Expression Atlas

Content
- Description: Gene expression across species and conditions
- Data types captured: Microarray Data and other Gene Expression
- Organisms: Human, Mouse, Rat, Fruit-fly, Chicken, Roundworm, Wild boar, Zebrafish, Cow and others.

Contact
- Research center: EMBL-EBI
- Primary citation: PMID 31665515
- Release date: March 2020

Access
- Website: www.ebi.ac.uk/gxa/home

Tools
- Web: Advanced search, bulk retrieval/download

Miscellaneous
- Data release frequency: 3 to 4 times a year
- Curation policy: Manual curation of every study.

= Expression Atlas =

Gene expression database

The Expression Atlas is a database maintained by the European Bioinformatics Institute that provides information on gene expression patterns from RNA-Seq and Microarray studies, and protein expression from Proteomics studies.

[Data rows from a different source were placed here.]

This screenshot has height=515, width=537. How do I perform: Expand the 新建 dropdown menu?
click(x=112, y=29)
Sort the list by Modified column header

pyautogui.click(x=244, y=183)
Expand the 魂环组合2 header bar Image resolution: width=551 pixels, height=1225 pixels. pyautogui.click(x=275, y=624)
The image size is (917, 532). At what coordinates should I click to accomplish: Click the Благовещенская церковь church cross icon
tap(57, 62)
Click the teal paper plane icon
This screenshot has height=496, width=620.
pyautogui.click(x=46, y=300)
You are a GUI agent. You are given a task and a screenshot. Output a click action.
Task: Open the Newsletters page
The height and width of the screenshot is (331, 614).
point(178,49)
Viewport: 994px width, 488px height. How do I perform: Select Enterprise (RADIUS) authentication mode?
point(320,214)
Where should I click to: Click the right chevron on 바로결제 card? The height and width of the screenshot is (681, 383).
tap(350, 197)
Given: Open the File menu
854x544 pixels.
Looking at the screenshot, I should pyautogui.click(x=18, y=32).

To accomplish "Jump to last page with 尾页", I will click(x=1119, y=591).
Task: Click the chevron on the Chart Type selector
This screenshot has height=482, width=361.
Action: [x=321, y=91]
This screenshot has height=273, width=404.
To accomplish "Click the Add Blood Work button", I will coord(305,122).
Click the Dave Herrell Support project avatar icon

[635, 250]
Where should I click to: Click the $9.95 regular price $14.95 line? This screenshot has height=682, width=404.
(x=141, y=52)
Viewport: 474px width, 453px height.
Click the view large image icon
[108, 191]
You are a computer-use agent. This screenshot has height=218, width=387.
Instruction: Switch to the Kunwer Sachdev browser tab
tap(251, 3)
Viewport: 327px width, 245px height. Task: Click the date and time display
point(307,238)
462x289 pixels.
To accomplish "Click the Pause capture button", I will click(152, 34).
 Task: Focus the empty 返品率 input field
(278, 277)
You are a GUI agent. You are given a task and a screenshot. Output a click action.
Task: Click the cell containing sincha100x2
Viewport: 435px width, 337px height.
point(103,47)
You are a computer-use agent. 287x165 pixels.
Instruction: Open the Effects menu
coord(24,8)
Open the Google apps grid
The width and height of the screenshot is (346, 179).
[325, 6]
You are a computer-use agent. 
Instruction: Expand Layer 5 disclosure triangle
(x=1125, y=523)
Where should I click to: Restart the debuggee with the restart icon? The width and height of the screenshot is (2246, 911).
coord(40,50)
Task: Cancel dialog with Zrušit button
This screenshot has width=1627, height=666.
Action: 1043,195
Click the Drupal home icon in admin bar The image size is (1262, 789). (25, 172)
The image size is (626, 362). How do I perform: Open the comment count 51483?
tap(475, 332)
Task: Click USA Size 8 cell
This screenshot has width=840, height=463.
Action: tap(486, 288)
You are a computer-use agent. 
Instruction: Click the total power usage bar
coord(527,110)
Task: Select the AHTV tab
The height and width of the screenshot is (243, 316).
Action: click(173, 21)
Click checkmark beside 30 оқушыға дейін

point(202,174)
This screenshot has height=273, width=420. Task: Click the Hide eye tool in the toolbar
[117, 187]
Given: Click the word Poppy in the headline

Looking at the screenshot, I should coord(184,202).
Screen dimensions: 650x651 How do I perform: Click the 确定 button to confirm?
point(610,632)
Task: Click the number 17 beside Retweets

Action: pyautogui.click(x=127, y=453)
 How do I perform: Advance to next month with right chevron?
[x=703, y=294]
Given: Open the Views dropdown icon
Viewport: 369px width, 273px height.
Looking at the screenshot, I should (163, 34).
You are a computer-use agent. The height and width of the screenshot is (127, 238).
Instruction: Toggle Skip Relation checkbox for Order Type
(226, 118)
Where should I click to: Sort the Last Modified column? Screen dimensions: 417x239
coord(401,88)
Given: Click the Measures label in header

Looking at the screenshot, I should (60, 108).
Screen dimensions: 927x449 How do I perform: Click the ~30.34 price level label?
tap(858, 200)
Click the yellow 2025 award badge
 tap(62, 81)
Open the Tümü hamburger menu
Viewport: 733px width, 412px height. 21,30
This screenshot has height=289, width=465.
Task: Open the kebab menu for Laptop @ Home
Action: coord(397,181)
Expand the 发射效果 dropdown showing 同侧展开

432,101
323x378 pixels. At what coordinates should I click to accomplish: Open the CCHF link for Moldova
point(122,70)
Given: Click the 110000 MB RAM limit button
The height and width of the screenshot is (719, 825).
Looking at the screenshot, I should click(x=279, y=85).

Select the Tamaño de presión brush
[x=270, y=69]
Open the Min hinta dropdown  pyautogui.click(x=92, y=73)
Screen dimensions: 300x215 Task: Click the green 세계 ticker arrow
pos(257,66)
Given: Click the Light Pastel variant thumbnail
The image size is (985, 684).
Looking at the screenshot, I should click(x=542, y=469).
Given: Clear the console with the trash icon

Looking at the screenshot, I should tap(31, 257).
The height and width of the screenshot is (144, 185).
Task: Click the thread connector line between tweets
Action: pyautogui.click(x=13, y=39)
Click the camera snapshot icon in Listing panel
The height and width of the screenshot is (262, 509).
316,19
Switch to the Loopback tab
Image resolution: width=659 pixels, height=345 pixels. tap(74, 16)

The Expression Atlas allows searches by gene, splice variant, protein attribute, disease, treatment or organism part (cell types/tissues). Individual genes or gene sets can be searched for. All datasets in Expression Atlas have its metadata manually curated and its data analysed through standardised analysis pipelines. There are two components to the Expression Atlas, the Baseline Atlas and the Differential Atlas:

== Baseline Atlas ==
The Baseline Atlas provides information about which gene products are present (and at what abundance) under "normal" conditions. This component of the Expression Atlas consists of RNA-seq experiments from ArrayExpress repositories. It aims to answer questions such as:

- Which genes are specifically expressed in kidney?
- What is the expression pattern for gene SAA4 in normal tissues?

== Differential Atlas ==
The Differential Atlas allows users to identify genes that are up- or down-regulated in different experimental conditions.